The Energy Independence Act (EIA or I-937) requires electric utilities serving at least 25,000 retail customers to use renewable energy and energy conservation. There are 18 utilities subject to the EIA. They provide 80 percent of the electricity sold to Washington retail customers.
Energy conservation
Utilities must pursue all conservation that is cost-effective, reliable and feasible. They need to identify the conservation potential over a 10-year period and set two-year targets.

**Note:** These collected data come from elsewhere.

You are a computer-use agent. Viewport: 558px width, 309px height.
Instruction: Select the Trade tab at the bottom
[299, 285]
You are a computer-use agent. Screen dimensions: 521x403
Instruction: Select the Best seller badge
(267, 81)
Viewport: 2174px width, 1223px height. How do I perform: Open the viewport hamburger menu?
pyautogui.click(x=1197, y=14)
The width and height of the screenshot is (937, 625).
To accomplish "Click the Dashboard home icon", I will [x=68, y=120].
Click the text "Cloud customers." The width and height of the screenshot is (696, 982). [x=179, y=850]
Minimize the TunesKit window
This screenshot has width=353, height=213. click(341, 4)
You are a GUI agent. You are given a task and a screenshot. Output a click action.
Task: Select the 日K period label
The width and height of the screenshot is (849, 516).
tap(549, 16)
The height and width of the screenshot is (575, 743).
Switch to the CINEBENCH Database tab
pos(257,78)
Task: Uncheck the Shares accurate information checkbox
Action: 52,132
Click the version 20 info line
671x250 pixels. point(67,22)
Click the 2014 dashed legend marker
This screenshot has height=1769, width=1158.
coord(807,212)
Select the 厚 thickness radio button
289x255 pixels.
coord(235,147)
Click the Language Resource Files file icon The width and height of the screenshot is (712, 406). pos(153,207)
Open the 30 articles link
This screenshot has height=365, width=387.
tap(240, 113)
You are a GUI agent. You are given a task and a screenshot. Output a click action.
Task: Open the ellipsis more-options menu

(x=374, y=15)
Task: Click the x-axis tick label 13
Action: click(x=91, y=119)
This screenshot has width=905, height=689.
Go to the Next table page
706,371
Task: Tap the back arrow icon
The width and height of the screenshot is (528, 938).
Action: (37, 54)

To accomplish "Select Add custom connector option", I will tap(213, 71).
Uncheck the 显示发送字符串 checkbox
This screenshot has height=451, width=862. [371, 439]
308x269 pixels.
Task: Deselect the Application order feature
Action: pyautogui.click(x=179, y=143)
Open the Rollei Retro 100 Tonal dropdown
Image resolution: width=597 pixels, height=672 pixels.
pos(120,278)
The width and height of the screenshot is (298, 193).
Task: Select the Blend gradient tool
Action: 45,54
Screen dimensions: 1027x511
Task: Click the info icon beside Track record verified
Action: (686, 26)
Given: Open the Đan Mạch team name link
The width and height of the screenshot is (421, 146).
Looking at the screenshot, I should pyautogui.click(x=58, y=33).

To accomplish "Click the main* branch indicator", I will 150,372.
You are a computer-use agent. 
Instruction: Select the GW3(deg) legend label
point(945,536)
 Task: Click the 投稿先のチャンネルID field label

An EIA advisory opinion is to review renewable or conservation projects to see if they are eligible to meet the law’s requirements. Utilities and project developers can find out if a renewable or conservation project is eligible to meet the targets by applying for an advisory opinion. The final decision will be made by the governing board of the public or cooperative utility that uses the resource for compliance.
The normal application fee is $1,250, but complex applications may be charged for additional costs. Commerce issues an advisory opinion within 90 days after it receives a complete application. The process includes a legal analysis and opportunity for public comment.
Commerce also issues advisory opinions for renewable projects that want a “Washington eligible” indicator on their renewable energy credits. This process is described on the Renewable Energy Credits (WREGIS) page.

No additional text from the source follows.